The required output is the lines below from the line containing "Nieuws (623, 239)" to the line containing "[deel dit initiatief op facebook] (919, 407)", inclusive, retyped exactly. No other lines belong in it.

..........

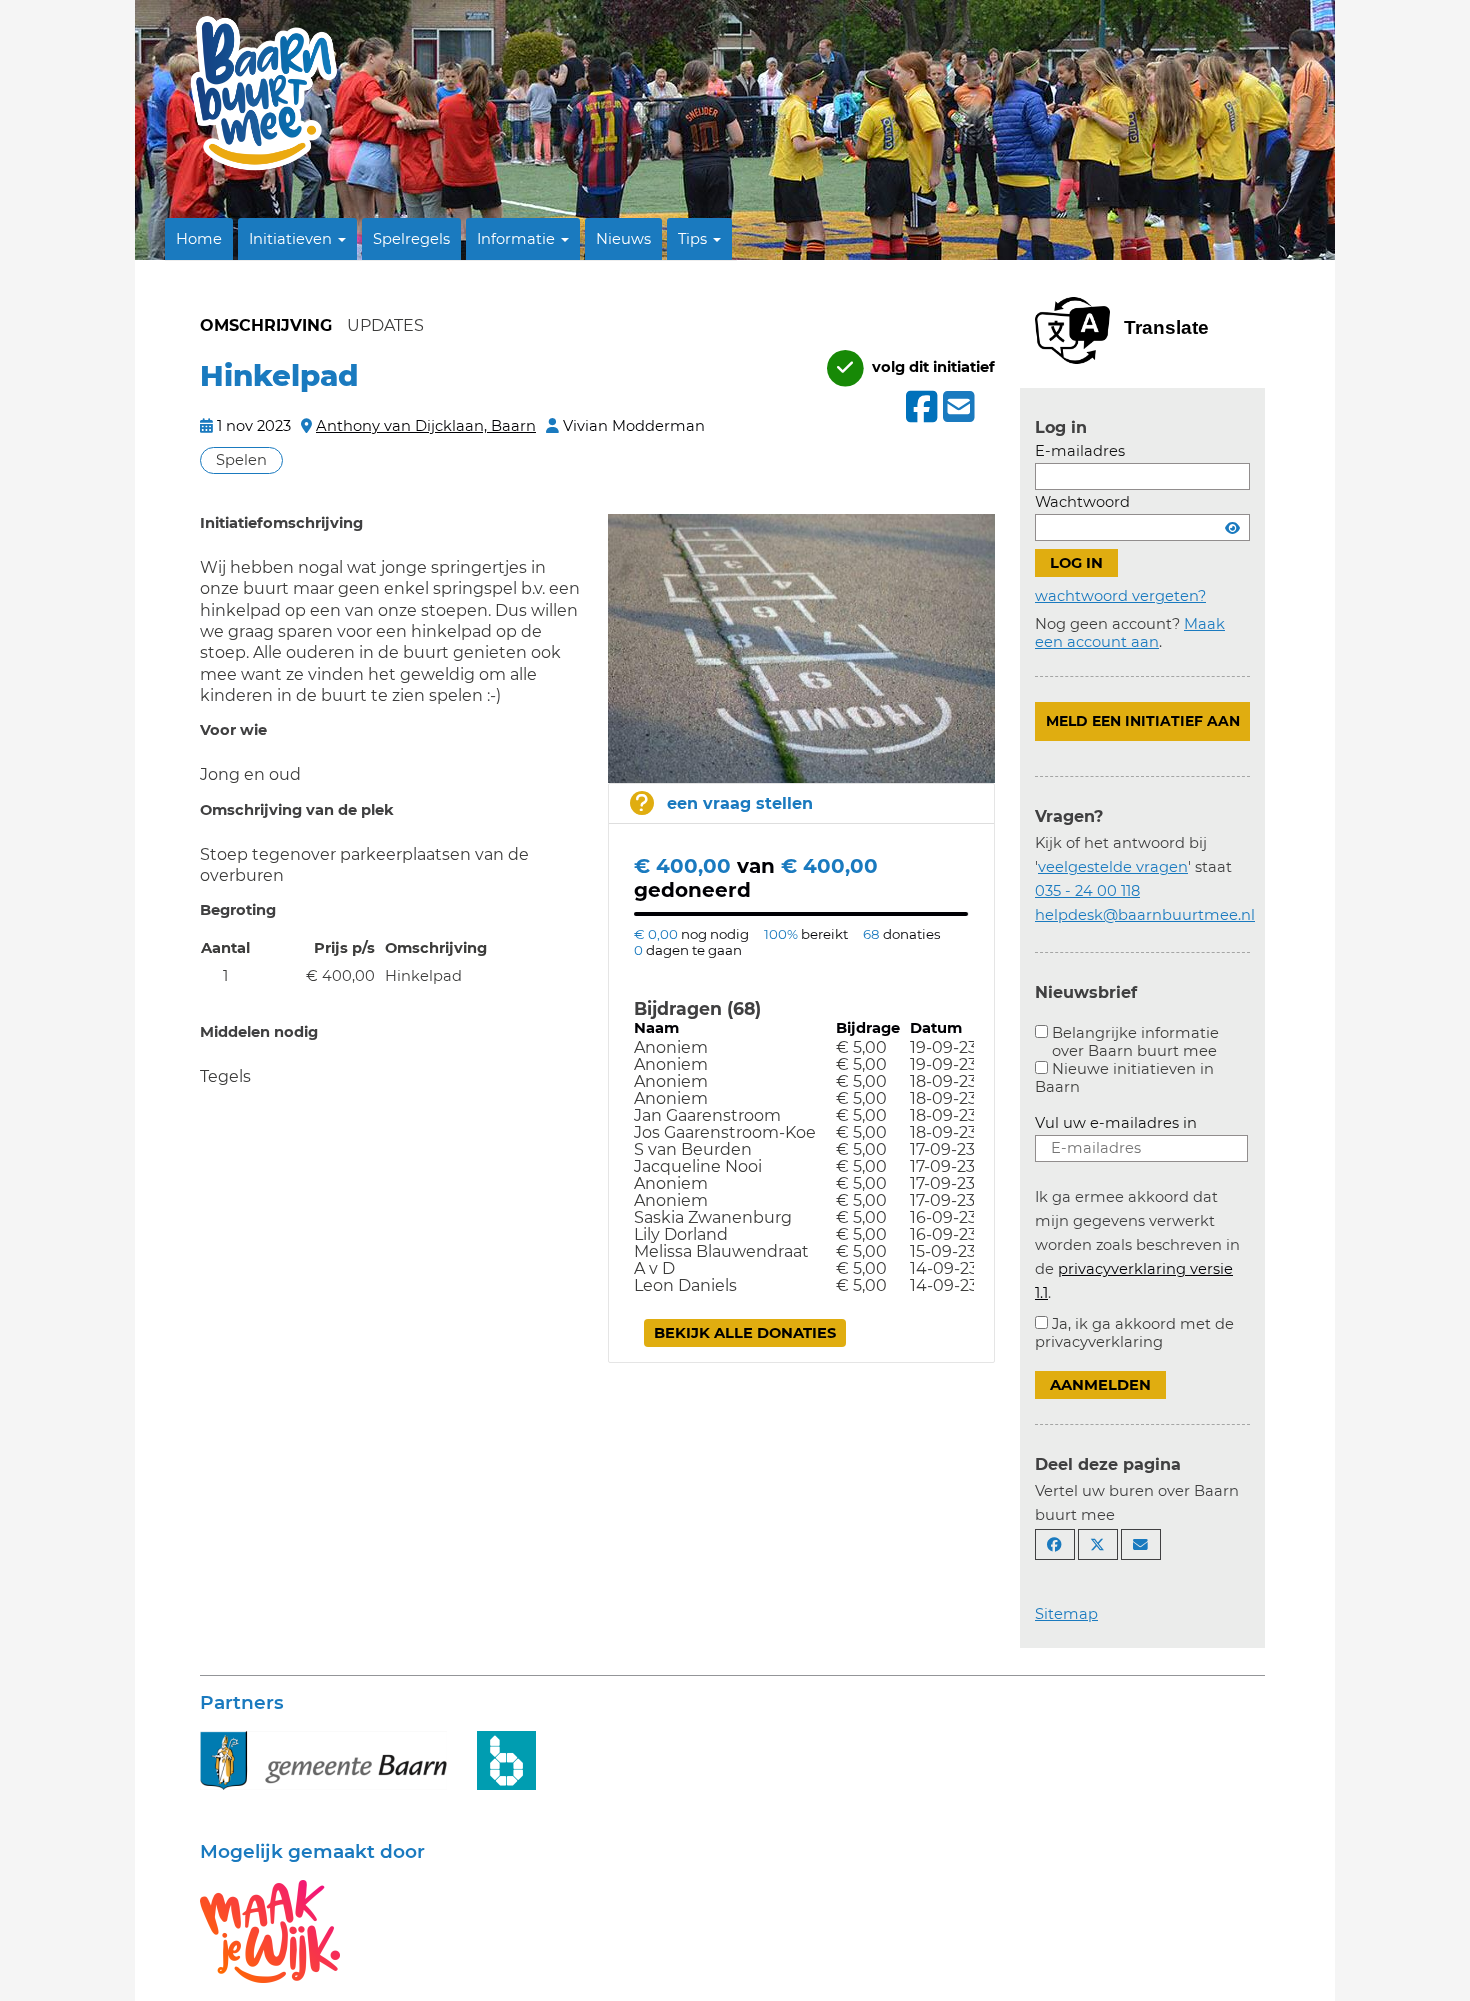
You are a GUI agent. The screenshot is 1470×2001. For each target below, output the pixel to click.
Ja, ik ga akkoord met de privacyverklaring (1134, 1333)
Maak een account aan (1130, 633)
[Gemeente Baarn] (323, 1759)
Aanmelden (1100, 1385)
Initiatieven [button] (292, 239)
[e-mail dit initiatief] (956, 408)
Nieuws (623, 239)
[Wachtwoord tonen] (1232, 527)
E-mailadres (1080, 451)
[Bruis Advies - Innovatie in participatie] (506, 1759)
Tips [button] (694, 239)
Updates (385, 325)
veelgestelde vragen (1113, 867)
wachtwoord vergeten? (1120, 596)
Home (199, 239)
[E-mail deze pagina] (1141, 1544)
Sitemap (1066, 1614)
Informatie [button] (518, 239)
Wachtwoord (1082, 502)
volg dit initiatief (931, 367)
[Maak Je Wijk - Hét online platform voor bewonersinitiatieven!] (270, 1930)
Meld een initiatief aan (1143, 721)
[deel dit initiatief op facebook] (919, 407)
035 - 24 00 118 (1087, 891)
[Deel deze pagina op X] (1098, 1544)
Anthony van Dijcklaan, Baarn (426, 426)
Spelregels (411, 239)
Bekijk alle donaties (745, 1333)
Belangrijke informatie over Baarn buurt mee (1135, 1042)
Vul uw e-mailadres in (1116, 1123)
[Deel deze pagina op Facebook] (1055, 1544)
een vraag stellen (740, 803)
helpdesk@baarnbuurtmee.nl (1145, 915)
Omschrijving (266, 325)
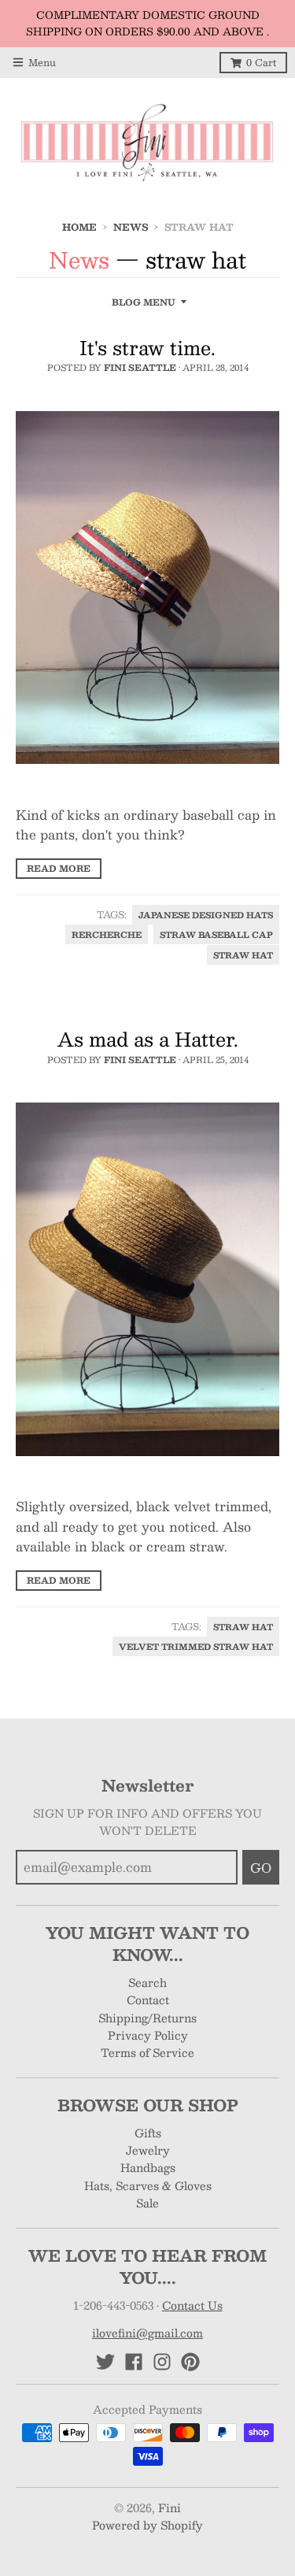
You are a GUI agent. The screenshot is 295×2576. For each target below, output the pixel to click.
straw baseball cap (216, 934)
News (130, 227)
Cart (261, 62)
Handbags (147, 2167)
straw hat (243, 955)
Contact (148, 1999)
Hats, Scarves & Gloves (148, 2185)
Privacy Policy (148, 2035)
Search (147, 1982)
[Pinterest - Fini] (190, 2361)
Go (260, 1867)
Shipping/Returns (147, 2017)
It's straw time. (147, 347)
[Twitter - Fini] (105, 2361)
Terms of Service (147, 2052)
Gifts (148, 2132)
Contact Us (192, 2305)
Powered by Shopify (147, 2524)
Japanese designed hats (205, 914)
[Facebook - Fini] (133, 2361)
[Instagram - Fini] (162, 2361)
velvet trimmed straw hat (196, 1646)
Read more (58, 868)
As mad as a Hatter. (147, 1038)
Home (79, 227)
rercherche (107, 934)
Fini (169, 2507)
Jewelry (148, 2149)
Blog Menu (143, 302)
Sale (147, 2202)
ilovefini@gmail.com (147, 2332)
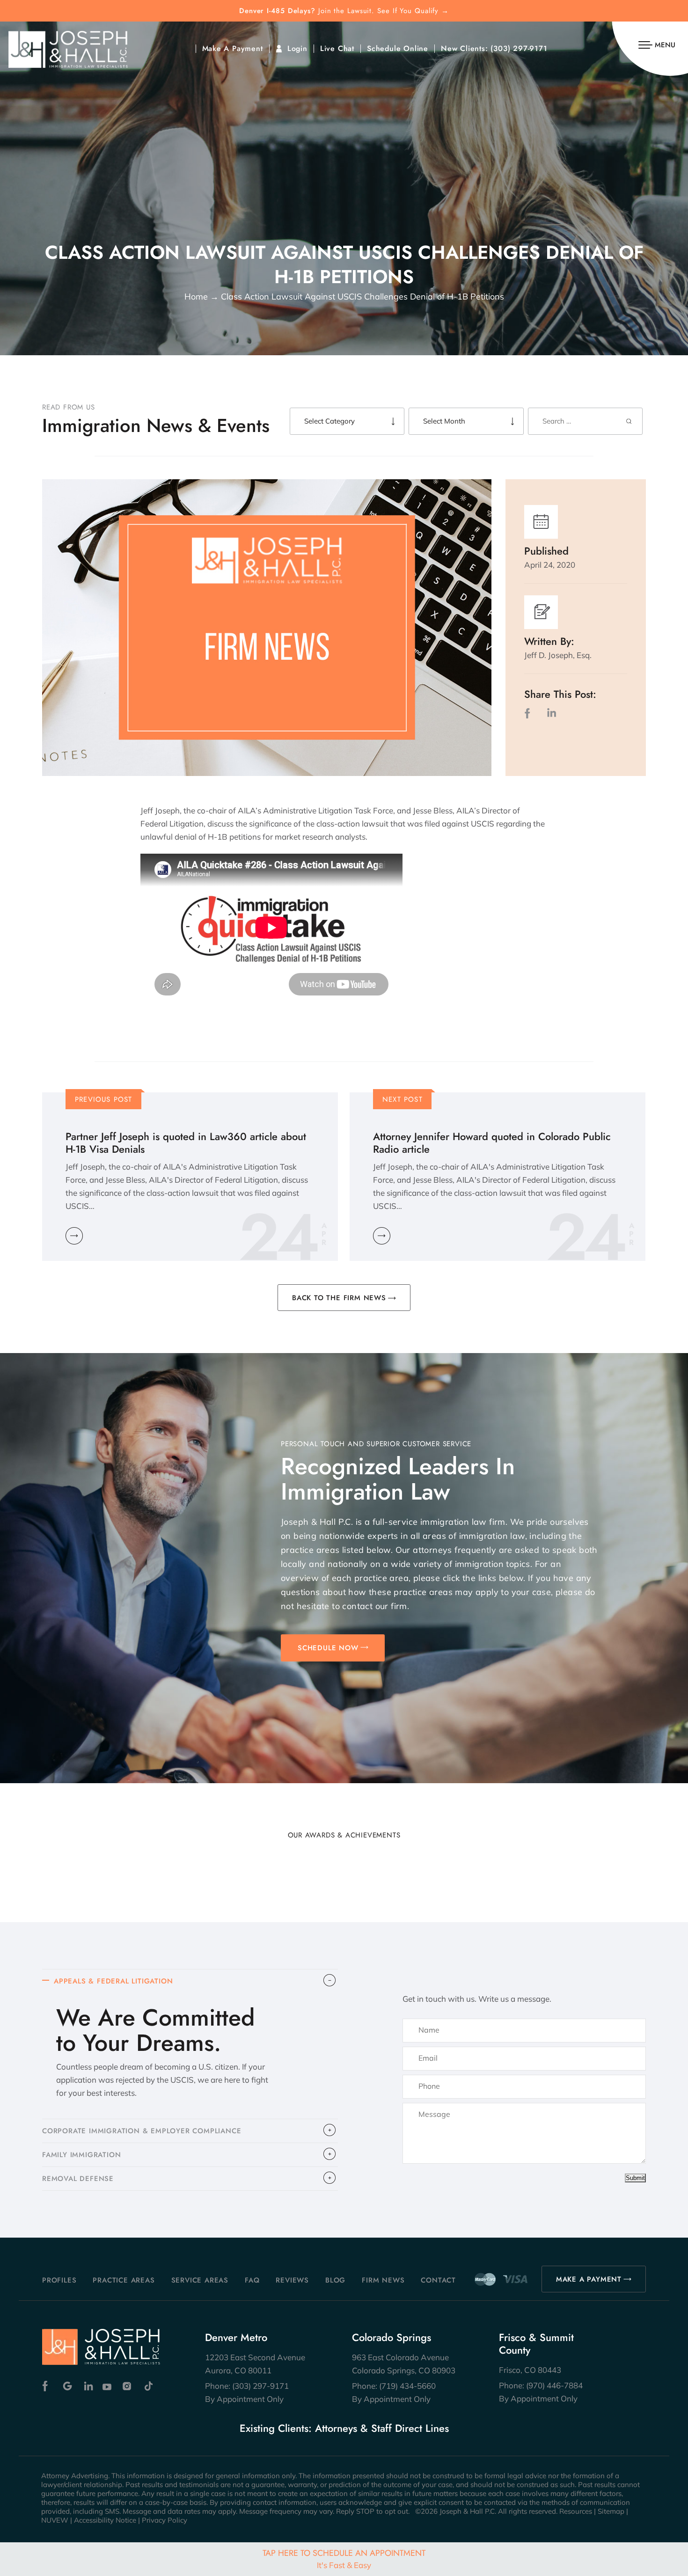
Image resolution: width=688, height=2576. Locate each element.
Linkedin (87, 2386)
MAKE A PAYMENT (589, 2279)
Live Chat (337, 48)
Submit (635, 2177)
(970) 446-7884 (554, 2385)
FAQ (252, 2280)
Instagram (128, 2386)
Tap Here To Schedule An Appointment (344, 2558)
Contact (438, 2280)
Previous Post (103, 1099)
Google (67, 2386)
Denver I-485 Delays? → (344, 11)
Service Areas (199, 2280)
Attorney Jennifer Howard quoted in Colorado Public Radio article (492, 1143)
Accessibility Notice (105, 2520)
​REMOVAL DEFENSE (78, 2179)
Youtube (107, 2386)
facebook (529, 713)
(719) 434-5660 (407, 2386)
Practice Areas (123, 2280)
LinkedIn (551, 713)
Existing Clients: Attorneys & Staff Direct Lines (344, 2428)
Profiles (59, 2280)
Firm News (383, 2280)
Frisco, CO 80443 (530, 2370)
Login (297, 48)
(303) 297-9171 (518, 48)
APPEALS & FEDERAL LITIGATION (113, 1981)
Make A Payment (232, 48)
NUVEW (54, 2520)
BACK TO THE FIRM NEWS (339, 1298)
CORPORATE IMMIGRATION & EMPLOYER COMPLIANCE (141, 2131)
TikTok (148, 2386)
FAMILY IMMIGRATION (81, 2155)
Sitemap (611, 2511)
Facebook (47, 2386)
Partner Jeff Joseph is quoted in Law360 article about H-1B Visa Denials (186, 1143)
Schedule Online (397, 48)
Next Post (402, 1099)
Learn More (74, 1235)
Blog (335, 2280)
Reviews (292, 2280)
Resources (575, 2511)
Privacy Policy (164, 2520)
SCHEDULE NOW (328, 1648)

..........

→ REPLY TO THE EXERCISE:
Nieuws (623, 239)
[Wachtwoord tonen] (1232, 527)
E-mailadres (1080, 451)
[Bruis Advies - Innovatie in participatie] (506, 1759)
Tips [button] (694, 239)
Updates (385, 325)
veelgestelde vragen (1113, 867)
wachtwoord vergeten? (1120, 596)
Home (199, 239)
[E-mail deze pagina] (1141, 1544)
Sitemap (1066, 1614)
Informatie [button] (518, 239)
Wachtwoord (1082, 502)
volg dit initiatief (931, 367)
[Maak Je Wijk - Hét online platform voor bewonersinitiatieven!] (270, 1930)
Meld een initiatief aan (1143, 721)
[deel dit initiatief op facebook] (919, 407)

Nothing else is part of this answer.